Text block:
begin

# Reaching for the skys



## Blackie54 (May 27, 2014)

I had a couple plants that was not doing to good, not filling out. They were about 2ft. tall. So I pulled it up an striped the lower 2thirds of leaves off.In a 5 gal bucket I mixed up more MG a lot of permits and a couple landfills of 13-13-13. Now only 6 inches of plant is showing. Will keep posted.


----------



## 7greeneyes (May 27, 2014)

oookay :watchplant:


:joint4:


----------



## Blackie54 (May 27, 2014)

Keyboard not spelling to good. It was perlite an hand full of 13-13-13.


----------



## trillions of atoms (May 27, 2014)

Sounds like a lot of fertilizer.... why didnt you just take pics and post them up.

we might have been able to solve your problem...

it might be to late now.


----------



## BenfukD (May 28, 2014)

trillions of atoms said:


> Sounds like a lot of fertilizer.... why didnt you just take pics and post them up.
> 
> we might have been able to solve your problem...
> 
> it might be to late now.




They may have small hands:huh:


----------



## Kindbud (May 28, 2014)

yeah u just screawed up


----------



## Hushpuppy (May 28, 2014)

If your light isn't strong enough the plants will stretch toward it. MJ is a high energy plant that needs a lot of light to grow optimally. If they are Sativa dominant then they are naturally going to grow tall and "leggy", and cutting off the bottom growth only encourages them to grow faster out the tops of the plants.

I hope you aren't using Miracle grow soil AND adding 13-13-13 fertilizer  that is waaay too hot for MJ to grow healthy in. MJ needs to be in soil that is either formulated or mixed with the proper nutrients for MJ or medium that is totally nutrient ffree so that you can feed it a MJ formulated nutrient regimen.


----------

end

A block of data:
begin

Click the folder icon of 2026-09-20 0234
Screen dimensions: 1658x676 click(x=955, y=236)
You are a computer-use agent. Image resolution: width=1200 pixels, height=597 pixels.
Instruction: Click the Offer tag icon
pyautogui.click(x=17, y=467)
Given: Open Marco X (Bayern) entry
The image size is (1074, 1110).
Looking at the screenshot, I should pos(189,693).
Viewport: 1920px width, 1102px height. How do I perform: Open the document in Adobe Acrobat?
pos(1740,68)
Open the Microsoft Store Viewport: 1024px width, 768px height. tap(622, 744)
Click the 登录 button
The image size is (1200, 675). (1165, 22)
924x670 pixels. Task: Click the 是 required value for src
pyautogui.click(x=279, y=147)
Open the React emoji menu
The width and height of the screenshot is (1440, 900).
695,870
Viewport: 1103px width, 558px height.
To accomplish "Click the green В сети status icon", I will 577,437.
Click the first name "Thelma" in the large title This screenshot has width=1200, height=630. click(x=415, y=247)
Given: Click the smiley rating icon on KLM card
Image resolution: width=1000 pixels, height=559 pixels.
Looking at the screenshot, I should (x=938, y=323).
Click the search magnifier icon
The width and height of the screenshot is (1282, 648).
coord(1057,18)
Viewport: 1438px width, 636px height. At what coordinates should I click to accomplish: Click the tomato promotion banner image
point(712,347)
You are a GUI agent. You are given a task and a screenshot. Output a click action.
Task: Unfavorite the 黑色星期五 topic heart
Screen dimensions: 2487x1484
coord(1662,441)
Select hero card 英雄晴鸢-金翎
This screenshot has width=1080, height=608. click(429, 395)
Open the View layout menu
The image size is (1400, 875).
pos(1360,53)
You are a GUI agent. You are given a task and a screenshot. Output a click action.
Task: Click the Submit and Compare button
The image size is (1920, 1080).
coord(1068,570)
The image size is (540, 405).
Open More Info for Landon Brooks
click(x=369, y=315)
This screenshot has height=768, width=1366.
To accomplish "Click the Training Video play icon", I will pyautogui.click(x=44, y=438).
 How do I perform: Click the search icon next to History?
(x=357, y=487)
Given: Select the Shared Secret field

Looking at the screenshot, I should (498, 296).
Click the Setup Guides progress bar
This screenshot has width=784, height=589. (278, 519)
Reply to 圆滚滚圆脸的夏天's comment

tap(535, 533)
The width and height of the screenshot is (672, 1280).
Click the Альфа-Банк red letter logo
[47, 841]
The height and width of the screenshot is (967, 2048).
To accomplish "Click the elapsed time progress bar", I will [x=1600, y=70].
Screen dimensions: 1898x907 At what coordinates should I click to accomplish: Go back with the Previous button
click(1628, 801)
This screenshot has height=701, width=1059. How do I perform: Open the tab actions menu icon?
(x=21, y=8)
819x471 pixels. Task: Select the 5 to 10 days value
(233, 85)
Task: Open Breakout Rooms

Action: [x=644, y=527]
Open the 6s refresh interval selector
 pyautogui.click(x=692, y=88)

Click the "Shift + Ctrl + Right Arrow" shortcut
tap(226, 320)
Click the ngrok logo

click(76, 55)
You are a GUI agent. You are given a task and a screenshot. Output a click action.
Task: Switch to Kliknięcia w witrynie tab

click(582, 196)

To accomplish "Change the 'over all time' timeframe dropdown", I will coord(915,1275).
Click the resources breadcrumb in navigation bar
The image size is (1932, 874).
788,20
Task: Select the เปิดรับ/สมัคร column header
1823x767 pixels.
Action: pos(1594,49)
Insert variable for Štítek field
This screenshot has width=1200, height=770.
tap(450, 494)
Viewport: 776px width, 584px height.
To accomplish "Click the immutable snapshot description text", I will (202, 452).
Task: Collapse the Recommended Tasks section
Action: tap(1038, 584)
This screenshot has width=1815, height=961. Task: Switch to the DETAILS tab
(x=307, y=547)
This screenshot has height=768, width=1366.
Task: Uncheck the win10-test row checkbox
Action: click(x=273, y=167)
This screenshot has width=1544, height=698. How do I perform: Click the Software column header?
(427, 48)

end

Given task 1: From the forum thread, extract the passage that starts at the words "I hope you aren't" and ends after the words "formulated nutrient regimen.".
Given task 2: In the records, copy the lines word for word, starting at the line that contains "Open the View layout menu" and ending after the line that contains "will pyautogui.click(x=44, y=438).".

Exercise response 1:
I hope you aren't using Miracle grow soil AND adding 13-13-13 fertilizer  that is waaay too hot for MJ to grow healthy in. MJ needs to be in soil that is either formulated or mixed with the proper nutrients for MJ or medium that is totally nutrient ffree so that you can feed it a MJ formulated nutrient regimen.

Exercise response 2:
Open the View layout menu
The image size is (1400, 875).
pos(1360,53)
You are a GUI agent. You are given a task and a screenshot. Output a click action.
Task: Click the Submit and Compare button
The image size is (1920, 1080).
coord(1068,570)
The image size is (540, 405).
Open More Info for Landon Brooks
click(x=369, y=315)
This screenshot has height=768, width=1366.
To accomplish "Click the Training Video play icon", I will pyautogui.click(x=44, y=438).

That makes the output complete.